Source: Local Futures
One strategy being pursued to address the climate crisis has been to shift from fossil fuels to electric power as the energy source for common activities. But electric power has environmental costs, too, even when renewable energy is used to create it. Consider using human power and passive renewable energy instead.
- There are many ways to produce hot water using solar energy. Mother Earth News’ article How to Build a Passive Solar Water Heater describes five simple, inexpensive heaters for home use. LowImpact.org’s book Solar Hot Water: Choosing, Fitting and Using a System, provides a detailed overview of the topic, whether you choose to build a system yourself or hire a plumber and use off-the-shelf components.
- Solar Cookers International has been working for decades to design and promote passive solar cooking, especially in the “less developed” parts of the world. They provide solar cooker construction plans for many kinds of cookers, including a portable one made from cardboard and aluminum foil.
- Preserving food by canning or freezing usually requires fossil-fuel or electrical energy, but there are other ways to preserve food that are just as effective. The National Center for Home Food Preservation has put together a comprehensive overview of preservation methods for various foods. You can also build your own solar fruit dehydrator with these plans from North Dakota State University.

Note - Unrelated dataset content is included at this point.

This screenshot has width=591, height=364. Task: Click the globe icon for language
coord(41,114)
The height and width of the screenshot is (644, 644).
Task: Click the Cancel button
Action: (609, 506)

- Learn about various non-electric tools and techniques for satisfying basic needs from the Atelier Non-Electric in Japan. The text is in Japanese, but many of the design images are self-explanatory.
- Low-Tech Magazine contains a wealth of thought-provoking articles, from discussions of “obsolete technologies” to the possibilities of low-tech solutions to modern problems: a great way to encourage out-of-the-box thinking.
- Often the best solutions are the simplest. Rather than use electricity and fossil fuels to dry clothes, hang them on a clothesline. Rather than building fleets of electric-powered vehicles, promote walking and bicycling. Find other ways to satisfy genuine needs without using mechanical, fuel-based or electric means, and rethink technology with the help of No-Tech Magazine.
- In Can Decreix, a degrowth community outside the French town of Cerbère, the embrace of simple technologies is a joyful way of life. The use of solar ovens and cookers is standard practice, and their many self-designed tools include a pedal-powered washing machine. Website in French and English.
- Maya Pedal is a Guatemalan nonprofit that turns donated bikes into water pumps, grinders, threshers, tile makers, nut shellers, blenders, trailers and more. They also recondition bikes for their traditional use as transportation. In English or Spanish.